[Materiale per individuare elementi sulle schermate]
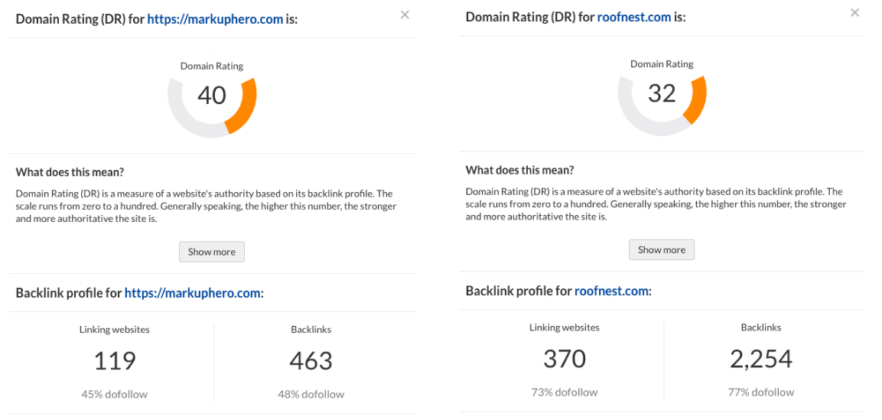Select the 370 linking websites count
Image resolution: width=882 pixels, height=420 pixels.
tap(565, 358)
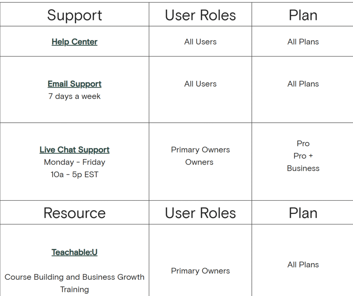Click All Users in Help Center row
Viewport: 353px width, 296px height.
(200, 42)
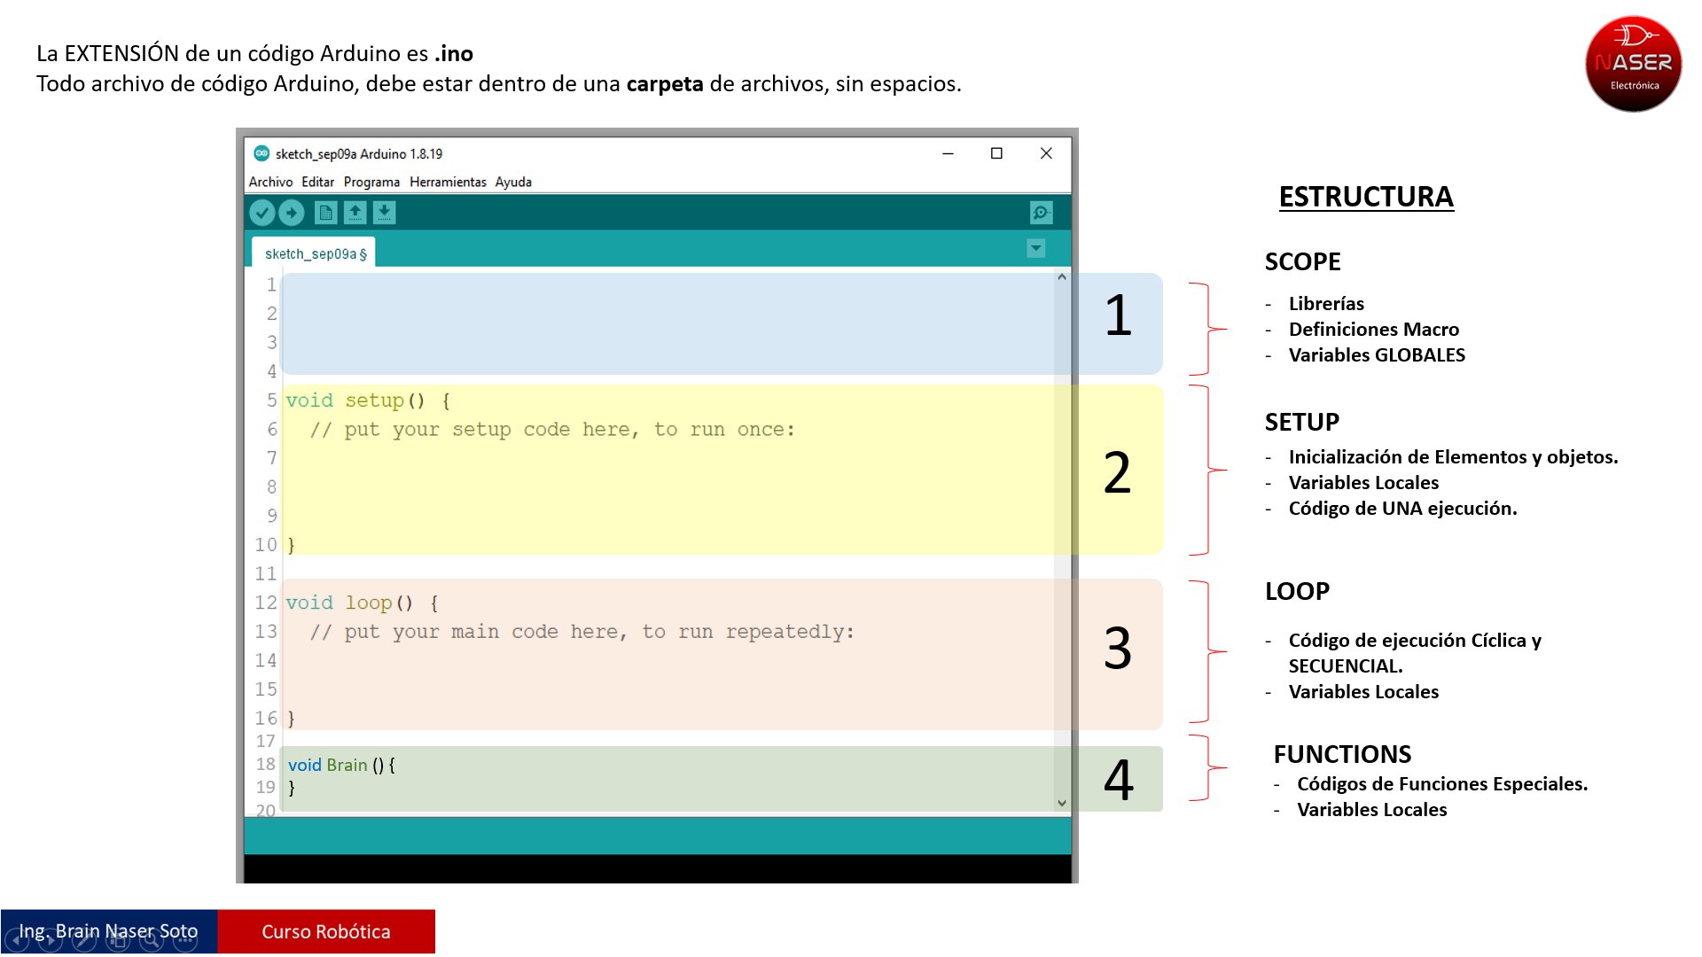Create a new sketch with New icon
The image size is (1702, 957).
(x=325, y=213)
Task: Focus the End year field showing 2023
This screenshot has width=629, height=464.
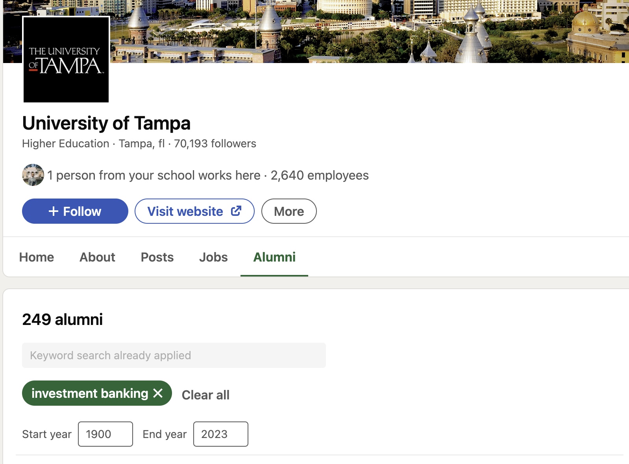Action: coord(221,434)
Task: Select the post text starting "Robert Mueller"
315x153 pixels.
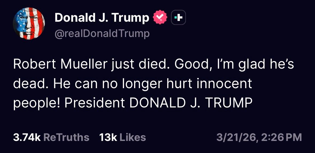Action: pos(153,84)
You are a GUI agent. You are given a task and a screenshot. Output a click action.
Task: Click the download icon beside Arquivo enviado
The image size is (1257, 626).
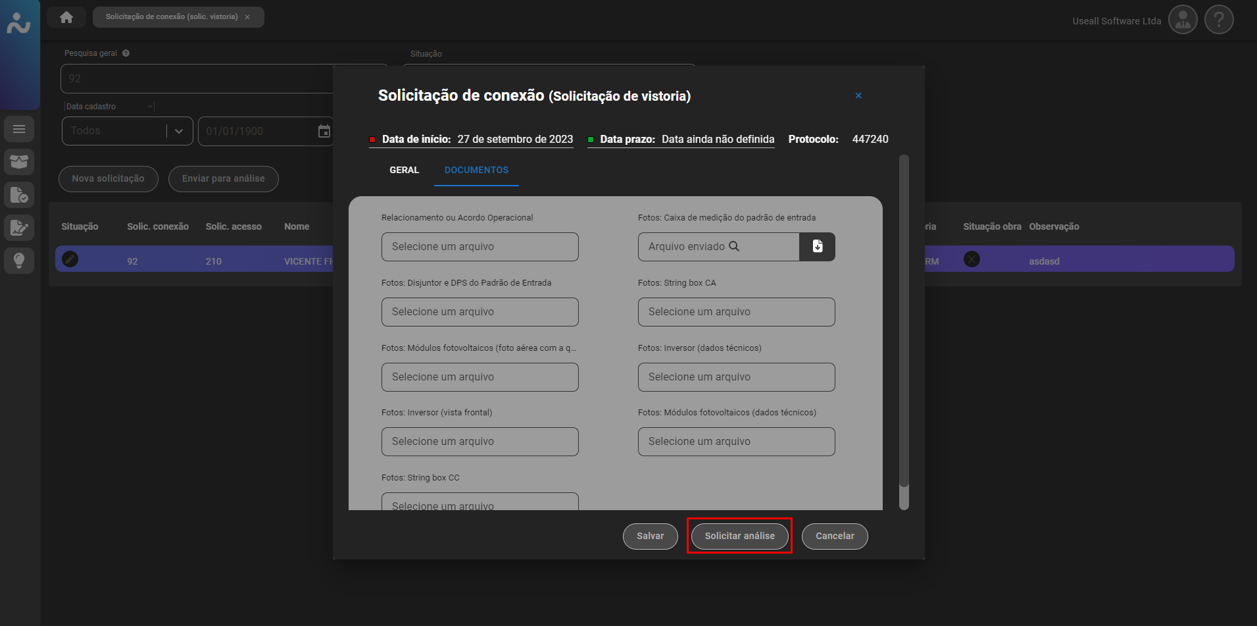(817, 247)
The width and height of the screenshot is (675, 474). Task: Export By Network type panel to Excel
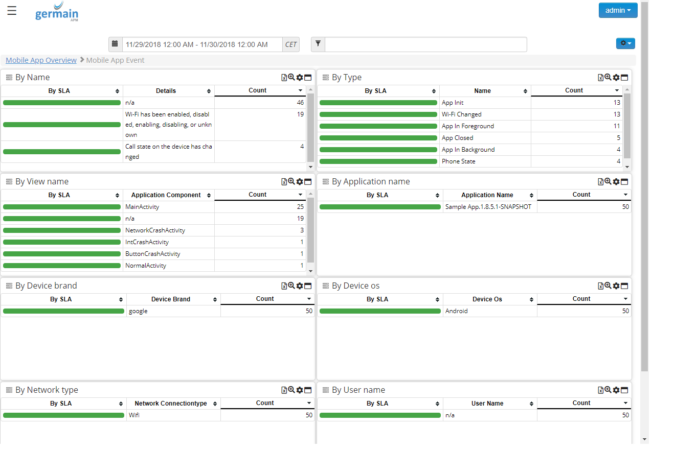(284, 390)
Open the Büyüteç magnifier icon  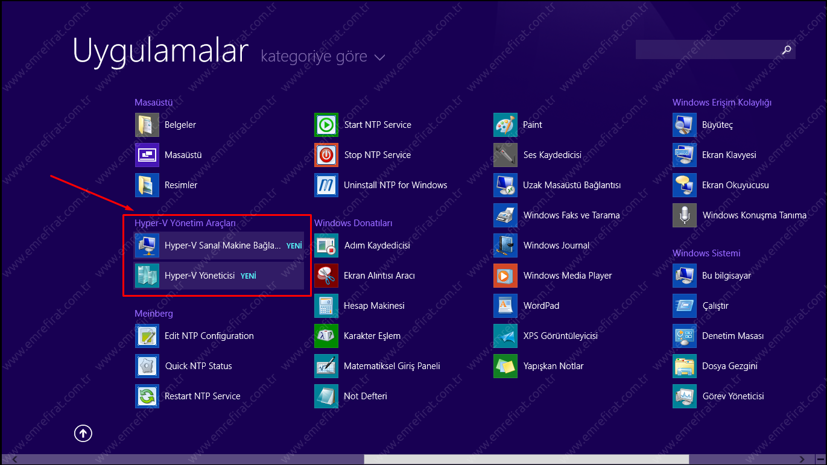point(685,125)
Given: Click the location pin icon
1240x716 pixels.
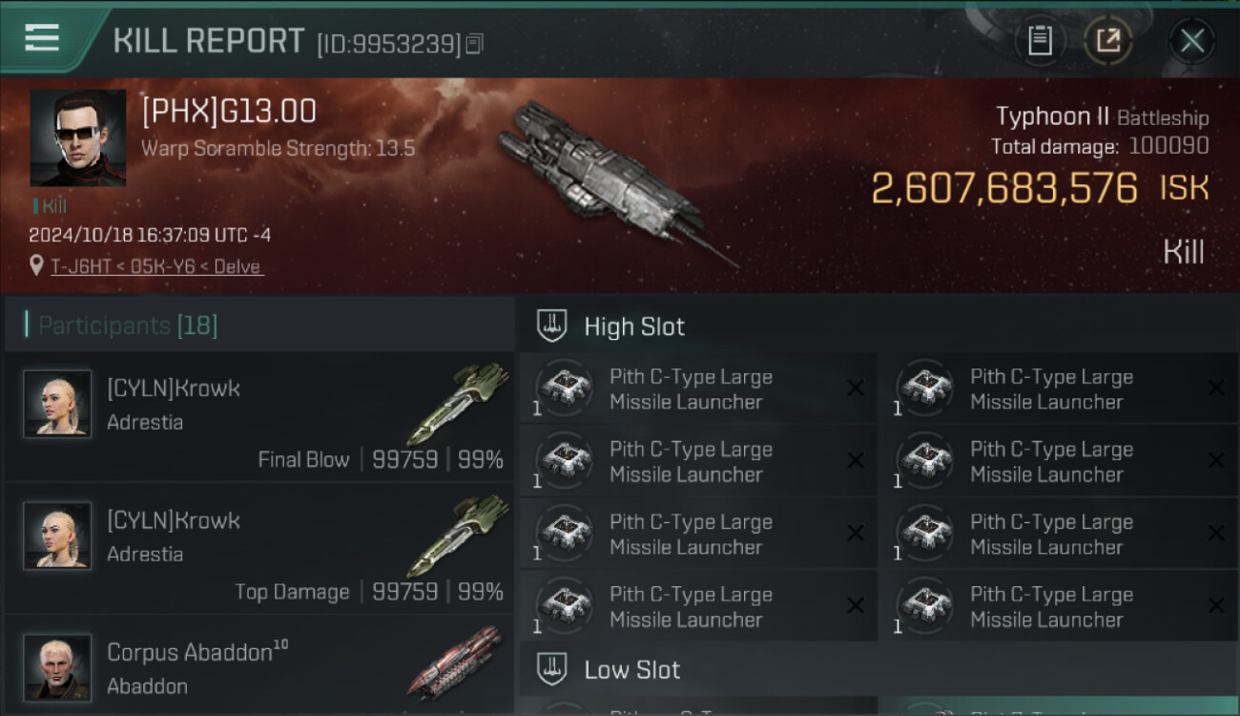Looking at the screenshot, I should pyautogui.click(x=36, y=266).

→ Esercizio assegnato: Ricopia senza modifiche il materiale dalla riga che contiene "Task: Focus the End year field showing 2023" giù fino alla riga che contiene "Action: pos(153,84)", comprese tutte e due. Nella risposta lascia fuori le immagini.

→ Risultato ottenuto:
Task: Focus the End year field showing 2023
This screenshot has width=629, height=464.
Action: coord(221,434)
Task: Select the post text starting "Robert Mueller"
315x153 pixels.
Action: pos(153,84)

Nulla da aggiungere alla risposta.